Hughes Electronics as agreed to by 71 percent of PanAmSat in a $3 billion cash and stock deal. PanAmSat has been up for sale since its founder Rene Anselmo died in April. The new company operating under the name of PanAmSat will have 14 Geosynchronous satellites providing Direct TV and other services and will be second in size only to Intelsat. For those interested in investing, Hughes is owned by General Motors Corp. (AP, FLATODAY).
Kistler Aerospace and Aerojet are progressing on plans to modify Russian NK-33 rocket engines for use as the first and second stages of Kistler's new K-1 launch vehicle. A NK-33 engine has previously been successfully tested by Aerojet. Twelve of 70 NK-33s contracted from N.D. Kuznetsov Joint Stock Company Scientific-Technical Complex have been delivered to Aerojet's Sacramento plant in late August. Early next year, the first engines will be modified by Aerojet with a gimbal block for thrust vectoring, new wiring harnesses and circuitry, and electromechanical valve actuators. Kistler Aerospace is expected to use four modified engines in each K-1 launcher -- three engines for the first stage and one in the second. Both stages, deploying parachutes and airbags, are expected to be recovered and reused for up to 30 launches. The expected market for the launch service is low and medium orbit constellation satellite networks (AW&ST).

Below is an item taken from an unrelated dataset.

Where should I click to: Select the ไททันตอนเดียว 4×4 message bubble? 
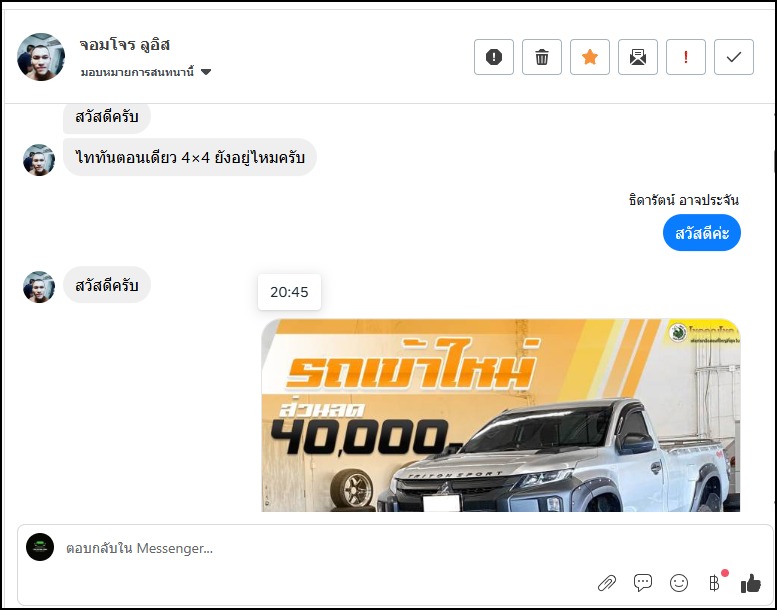coord(190,158)
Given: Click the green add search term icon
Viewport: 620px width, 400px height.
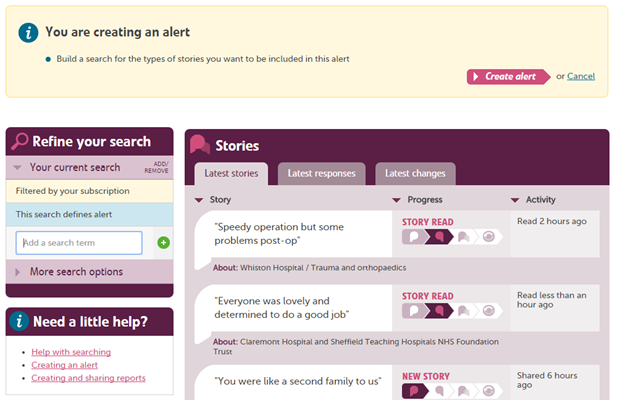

Expect the new global voice communications frontier to open in mid-1998. Motorola has completed the integration of the first three Iridium satellites. The 1,500-lb. satellites are scheduled to be launched on a Delta 2 in November or December from Vandenberg AFB, Calif. as part of Iridium Inc's $3.4 billion dollar communication system. The 66 satellite system (with 7 spares) orbiting at 420 nautical miles will provide mobile voice communications anywhere on the globe. The Chandler, Arizona factory is expected to turn out satellites at a rate of one every 5 days by next year. These satellites will be launched on Delta 2s, Russian Protons and Chinese Long March rockets. Meanwhile, Iridium's competitors are also active. Loral's first GlobalStar satellite is slated to be completed in January. The first four of this constellation will launch in August on a Delta 2. Both Iridium and Loral expect to be on-line in 1998. Other competitors include the Hughes built ICO Global Communications system slated to go on-line in 2000 and the TRWOs Odyssey venture which is plagued by financial and legal problems (AW&ST).

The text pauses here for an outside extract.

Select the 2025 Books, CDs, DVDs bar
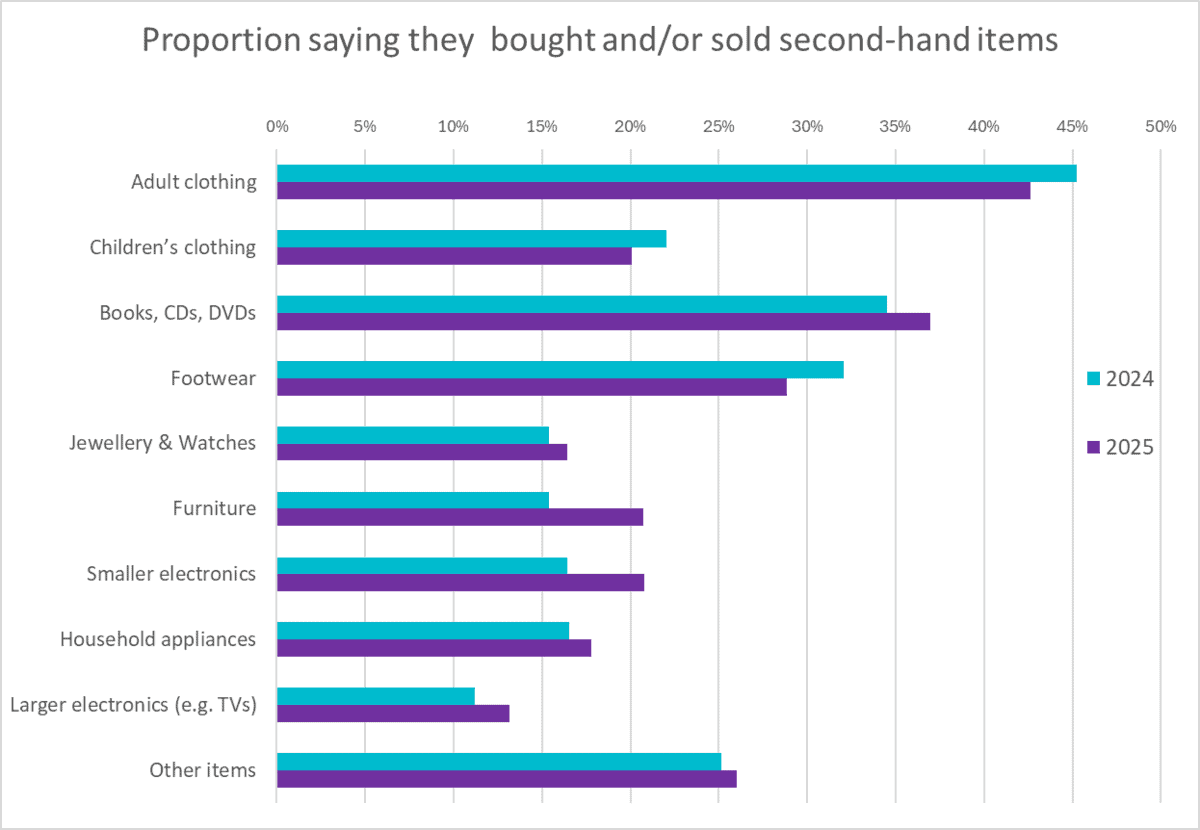 603,321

President Clinton has released his new space policy. This features a new commitment to utilizing private sources for space services to save money; a free trade policy to allow US companies to obtain launch services abroad; a robotic presence on Mars by year 2000; a limit of NASA's human activity to LEO and the ISS for the foreseeable future; and a reaffirmation of the ISS as a vehicle of international cooperation (FLATODAY). This may prove to be an interesting benchmark for the space frontier as business interests take the forefront in space development.

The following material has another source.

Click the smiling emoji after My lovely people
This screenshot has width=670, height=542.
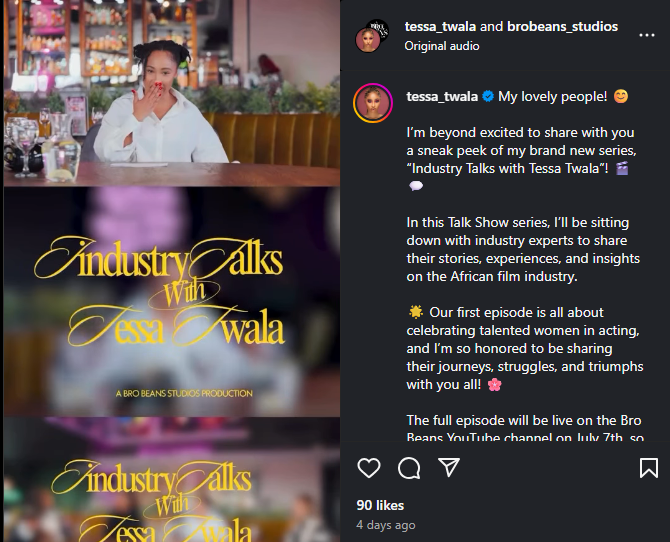pyautogui.click(x=621, y=96)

Lawyers continue their movement into the space frontier. Recently, a federal judge dismissed a $1.5-billion lawsuit brought against Comsat Corp. by PanAmSat Corp. when it was ruled "PanAmSat did not have adequate evidence to support its charges that Comsat, the U.S. signatory to Intelsat, had violated antitrust law and engaged in predatory pricing. PanAmSat, the first private company to offer global satellite communications services, charged in the 1989 lawsuit that Comsat had conspired with other companies to suppress or eliminate PanAmSat. Comsat strongly denied the allegations" (AW&ST).
Degraded performance of AsiaSat-2Os Ku-band transponders has prompted Asia Satellite Telecommunications Co. to seek a claim for insurance that could be worth up to $58 million (AW&ST).
The space population stands at three. With the safe landing of the 6 astronauts aboard Atlantis, only two Russian sojourners and a US sojourners remain in orbit in Mir.